According to the company, the new data underscore the critical importance of identifying and treating SMA as early as possible. In contrast to the natural history of this disease, which leads to progressive and irreversible loss of motor function, children treated with Zolgensma presymptomatically in the Phase 3 SPR1NT trial achieved age-appropriate motor milestones within the World Health Organization (WHO) window of normal development and ate exclusively by mouth. 

There were no serious, treatment-related adverse events reported in SPR1NT. In addition, children identified via newborn screening enrolled in the RESTORE real-world registry were significantly less likely to receive more than one SMA therapy compared with those who were diagnosed clinically.

Data for review:
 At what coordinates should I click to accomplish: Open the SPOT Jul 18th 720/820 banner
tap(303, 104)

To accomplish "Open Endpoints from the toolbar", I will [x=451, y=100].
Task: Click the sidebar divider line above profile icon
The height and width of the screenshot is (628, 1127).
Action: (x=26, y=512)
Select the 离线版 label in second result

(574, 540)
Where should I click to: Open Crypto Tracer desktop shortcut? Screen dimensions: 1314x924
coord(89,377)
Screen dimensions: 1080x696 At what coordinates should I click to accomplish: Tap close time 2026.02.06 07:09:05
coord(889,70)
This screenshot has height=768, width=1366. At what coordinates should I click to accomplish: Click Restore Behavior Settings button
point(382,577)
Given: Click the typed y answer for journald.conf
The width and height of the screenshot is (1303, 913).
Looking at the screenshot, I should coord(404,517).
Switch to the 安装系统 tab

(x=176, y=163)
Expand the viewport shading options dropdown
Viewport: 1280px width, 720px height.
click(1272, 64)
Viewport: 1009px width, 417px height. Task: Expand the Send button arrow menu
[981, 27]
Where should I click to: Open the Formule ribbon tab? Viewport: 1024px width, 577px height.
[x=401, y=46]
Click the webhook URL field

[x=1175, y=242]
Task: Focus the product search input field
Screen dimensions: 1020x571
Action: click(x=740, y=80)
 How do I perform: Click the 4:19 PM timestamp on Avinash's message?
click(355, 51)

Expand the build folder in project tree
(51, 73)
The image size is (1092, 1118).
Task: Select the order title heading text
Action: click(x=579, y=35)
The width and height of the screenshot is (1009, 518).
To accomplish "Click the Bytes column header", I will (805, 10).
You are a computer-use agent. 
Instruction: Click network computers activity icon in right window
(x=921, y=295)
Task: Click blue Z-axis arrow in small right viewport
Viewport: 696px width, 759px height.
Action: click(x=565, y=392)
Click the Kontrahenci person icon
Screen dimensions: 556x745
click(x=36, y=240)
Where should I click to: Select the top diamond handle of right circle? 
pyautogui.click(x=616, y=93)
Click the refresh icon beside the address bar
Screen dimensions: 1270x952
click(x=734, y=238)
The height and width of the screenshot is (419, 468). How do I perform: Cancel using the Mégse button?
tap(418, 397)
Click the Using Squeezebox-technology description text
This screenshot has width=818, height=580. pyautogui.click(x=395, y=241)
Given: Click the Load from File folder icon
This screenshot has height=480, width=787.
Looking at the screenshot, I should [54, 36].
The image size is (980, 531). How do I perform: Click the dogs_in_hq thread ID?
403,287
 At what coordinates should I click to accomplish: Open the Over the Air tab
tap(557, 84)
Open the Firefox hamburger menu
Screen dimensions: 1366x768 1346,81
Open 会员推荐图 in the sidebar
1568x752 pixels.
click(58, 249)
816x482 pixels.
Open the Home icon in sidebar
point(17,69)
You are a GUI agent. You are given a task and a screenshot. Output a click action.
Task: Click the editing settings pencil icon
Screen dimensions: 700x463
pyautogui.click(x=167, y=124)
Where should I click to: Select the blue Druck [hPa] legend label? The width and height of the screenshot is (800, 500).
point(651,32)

Required actions:
• A. According to the text on Zolgensma for SMA, how did children found through newborn screening in the RESTORE registry compare with those diagnosed clinically?
• B. Go on with the text about Zolgensma trial results, starting right after its last sentence.
The records have nothing to do with the text.

Answers to the tasks:
• A. They were significantly less likely to receive more than one SMA therapy.

• B.
“Without the benefit of disease-modifying therapy, newborns with biallelic SMN1 deletions and two or three copies of SMN2 would normally develop SMA type 1 and SMA type 2, respectively. When treated with Zolgensma prior to the onset of symptoms, children in the SPR1NT trial achieved milestones like sitting, standing, and walking at an appropriate age, grew as expected without nutritional assistance, and remained free of all forms of mechanical ventilatory support,” said Kevin Strauss, medical director of the Clinic for Special Children in Pennsylvania. “This stands in sharp contrast to the natural progression of SMA type 1, which would otherwise render them helpless within the first year of life and unable to swallow, breathe, or survive without mechanical support. The transformative benefit of early intervention, as seen in SPR1NT, further underscores the urgent need for newborn screening.”

Long-term follow-up data from two studies continued to demonstrate that children treated with Zolgensma experienced a sustained benefit from gene therapy in the years following dosing, with no evidence of new or delayed safety signals. Zolgensma led to achievement of new milestones years after treatment—including sitting—with sustained durability in children now up to six years old and more than five years post-treatment.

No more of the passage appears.